An ineffectual and controversy-dogged mayor, Marais was a clear obstacle to Leon’s plan to present the unicity as a governance showpiece to the wider electorate.

But the move against him was premature, and Leon picked the wrong battleground.

If the mayor had been caught with his fingers in the till, or in some flagrant act of nepotism, Leon might have taken the NNP with him. But the charge was perceived as flimsy, and the punishment as outweighing the crime.

The Heath inquiry did not conclusively nail Marais of vote-rigging, and the fact that Leon pushed on regardless while shifting his ground to the mayor’s overall performance was seen as evidence of malice aforethought. The impression was that he was cynically used to win the metro election and then discarded.

The handling of the case reinforced perceptions of DP arrogance and hegemonic ambitions.

“The DP claims to be federalist, but the whole Marais business was engineered from the centre,” an NNP leader complained. “It wasn’t even taken to the DA’s Western Cape management committee.”

Apparently intended to prepare the ground for Van Schalkwyk’s expulsion from the alliance, the leaking of the NNP’s debt to Absa may also have played a part in precipitating the split.

NNP leaders reacted furiously to what they saw as dirty tactics. They claim both parties agreed to take their separate liabilities into the alliance and that Absa last year accepted a R1-million settlement of the NNP debt while writing off the balance.
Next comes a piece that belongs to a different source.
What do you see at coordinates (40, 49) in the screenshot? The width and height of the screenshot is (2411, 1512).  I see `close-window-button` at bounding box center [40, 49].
They complain, also, that Leon demanded an end to separate party fund-raising.

DP triumphalism must have been a factor in Van Schalkwyk’s desperate search for a way of going solo without shedding council seats. His overture to the ANC chairperson Mosuioa Lekota who is charged with weakening the DA was no doubt partly driven by a desire to settle scores.
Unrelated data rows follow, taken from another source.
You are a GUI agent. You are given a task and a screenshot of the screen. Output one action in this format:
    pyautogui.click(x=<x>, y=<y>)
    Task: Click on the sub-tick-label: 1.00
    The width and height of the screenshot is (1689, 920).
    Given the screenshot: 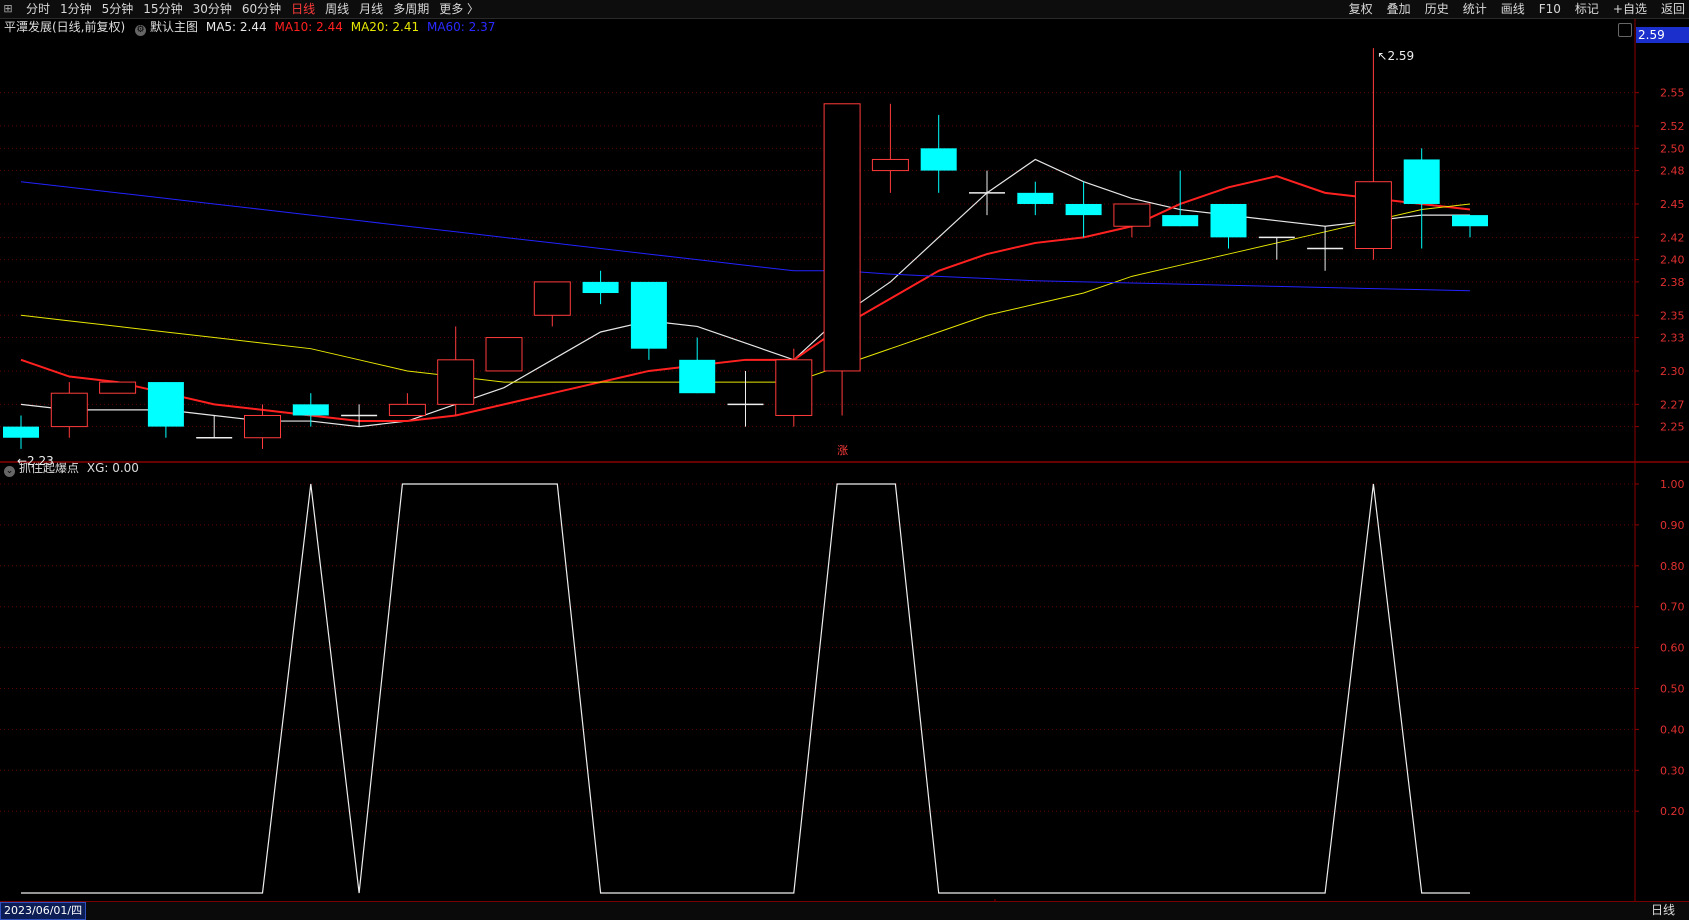 What is the action you would take?
    pyautogui.click(x=1672, y=484)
The fallout from the split is still unforeseeable, but there is a grave risk opposition politics will suffer. If floor-crossing legislation is passed, or municipal elections called, the unicity and several marginal DA councils in the Western and Northern Cape are likely to fall to an ANC-NNP alliance.

At provincial level, where members were elected on separate party tickets, no legislation is required. If the ANC and NNP team up, or the ANC claims its right to form a government as the majority party, Leon will lose the Western Cape as a model of alternative rule.
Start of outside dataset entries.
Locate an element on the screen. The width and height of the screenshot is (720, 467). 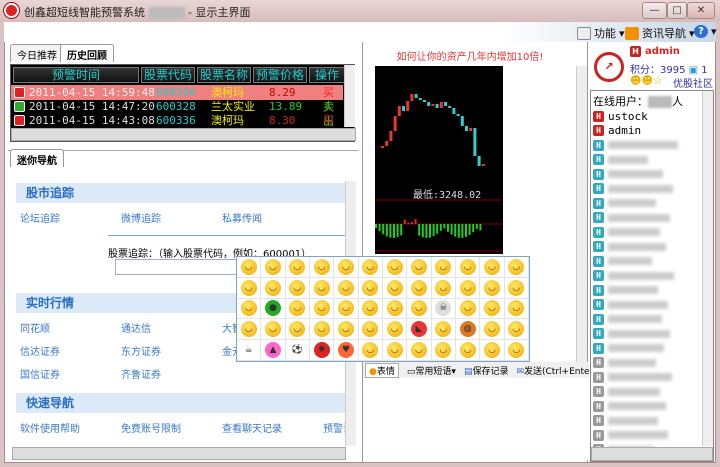
send-button: ✉发送(Ctrl+Enter) is located at coordinates (552, 370).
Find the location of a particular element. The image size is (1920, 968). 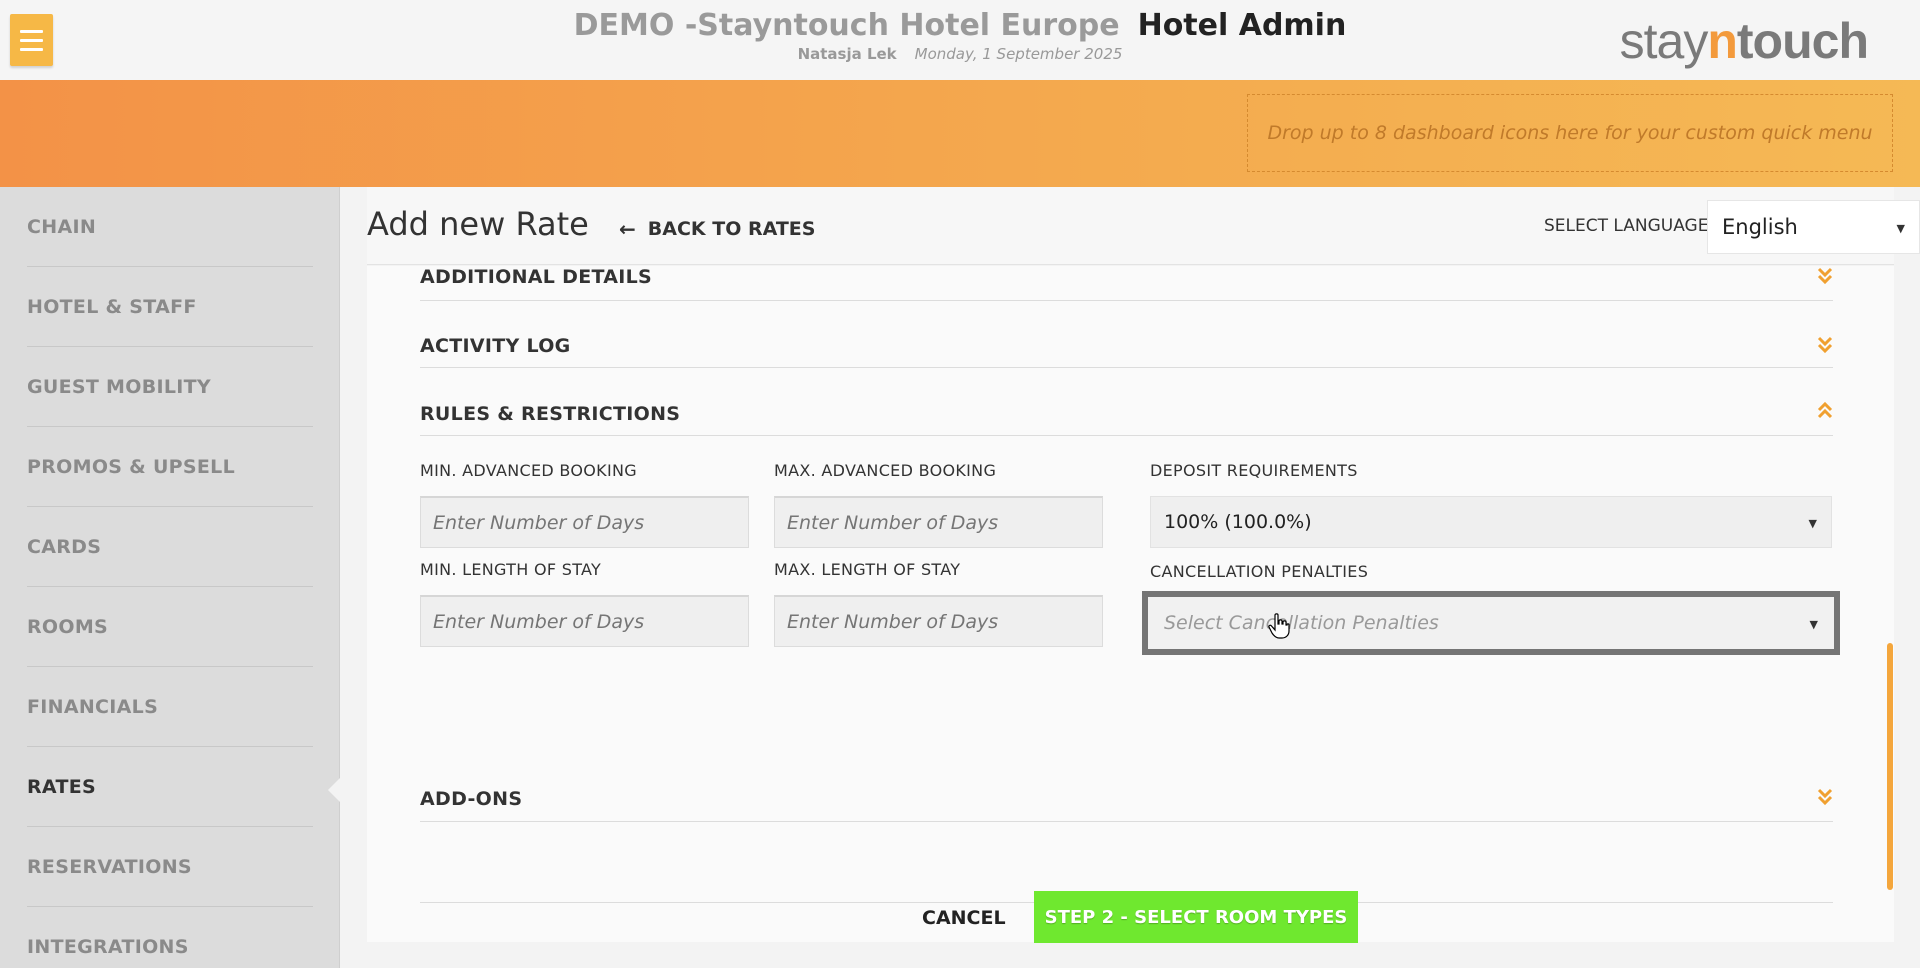

sidebar-item-chain: CHAIN is located at coordinates (170, 227).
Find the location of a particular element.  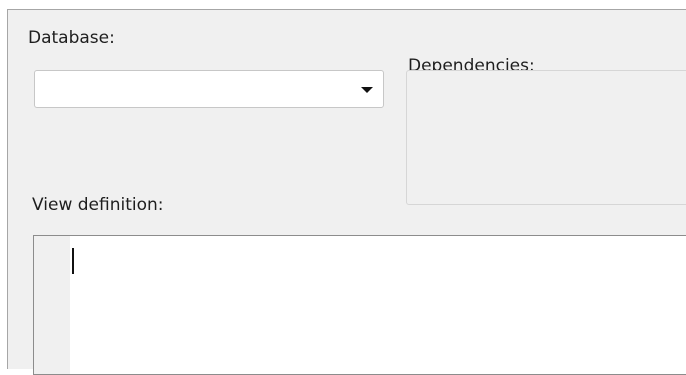

database-dropdown is located at coordinates (209, 89).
The ANC may now “asset-strip” the NNP. Alternatively, the NNP could rebrand itself as a regional coloured party, along Inkatha lines. This would pose a serious threat to the DA’s multi-ethnic ambitions.

Given that the alliance’s DP leadership is already seen as an Anglo-Jewish club, Leon’s actions could have other long-range effects. Far from reading it as a blow for clean government, some senior black DA members say they are unhappy with his treatment of Marais, and predict electoral repercussions. If radio phone-in programmes are a pointer, black people sympathise with Marais.

His imperious handling of the NNP may also have hurt him among white Afrikaners. Praag, an Afrikaner lobby group, commented this week that “it appears he sees the country through Houghton eyes, and that the DA is still ruled by a PFP clique whose trademark quality has always been that they look down on everyone in the country except well-heeled urban English-speakers”.

Leon has charisma and is an effective parliamentarian. But he miscalculated in the 1999 election campaign by rejecting a coalition with the ANC in the Western Cape, and seems to have miscalculated in the current imbroglio.

The question now must be whether he and his inner circle have the realism, patience and judgement in short, a sufficiently reliable sense of their country to take the DA and opposition politics forward.